Nearly three-quarters of all government-related privacy breaches are caused by simple human error — not a result of hackers trying to steal our personal information.
From 2010 through 2013, British Columbia’s chief information officer received 2,718 reports of government-related privacy breaches. Of those, nearly 72 per cent were caused by administrative error — typically, mail or e-mail being sent to the wrong address.
“The overwhelming majority of them involve human error,” says Ryan Berger, who chairs the privacy committee at Bull Housser & Tupper LLP in Vancouver. “When
we read stories in the newspapers, it’s often the systemic or hacker-related breaches, but the rubber meets the road when it comes to management and education of people. That’s where the breaches are.”
In general, Denham was satisfied with the foundation that has been laid for breach-management systems. She notes the CIO’s office has done a good job of collecting information about privacy breaches quickly and notifying those affected within a reasonable time frame.
However, the report urges the CIO to adopt a more proactive position by analyzing the information about breaches, devising best practices, and ensuring — through the establishment of a compliance officer and regular audits — that the ministries comply.

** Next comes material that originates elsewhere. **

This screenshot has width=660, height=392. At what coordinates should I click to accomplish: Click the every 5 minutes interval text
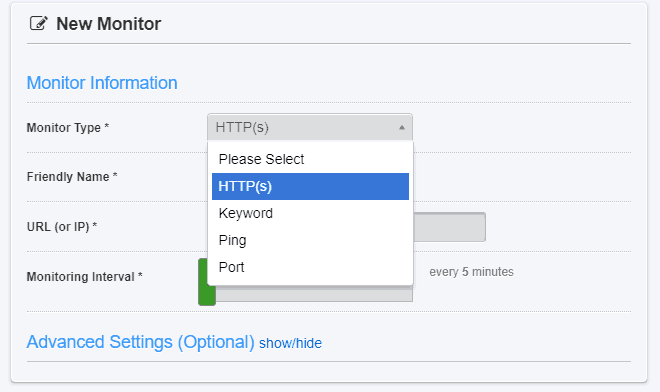coord(471,272)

“Most privacy breaches are preventable, but only if organizations take the opportunity to learn from their mistakes and implement lasting preventative strategies,” said Denham in a released statement.
Indeed, the report underscores the importance of analysis and risk evaluation to ensure the CIO understands how breaches are happening and to focus their efforts on methods that deal specifically with those gaps. For instance, where administrative error is the culprit, increased training may be the solution.
“I think that makes a lot of sense,” says Berger. “You have to take a risk-based approach and allocate your resources to the areas that result in the most number of breaches and the most significant breaches. The government knows where those are; they have to pay attention to their own figures.”
Denham’s report also recommends the province establish specific criteria for when a suspected privacy breach is reported — both to the CIO’s office and, for more serious breaches, to the commissioner’s office.
“I think the reporting to her office has been sometimes yes, sometimes no, and decided on a one-off basis,” says Tamara Hunter, who leads the privacy law compliance group at Vancouver-based Davis LLP. “I think she’s saying, ‘No, you should have set criteria that gets applied in every single instance. You need specific criteria for when you report and when you don’t.’”
Hunter adds, while the report deals specifically with government-related privacy breaches, businesses should also take note: “I’m sure that, if there are these areas that can be improved in the public sector, they’re probably at least as applicable, if not more applicable, in the private sector. I would just urge private businesses to read through this.”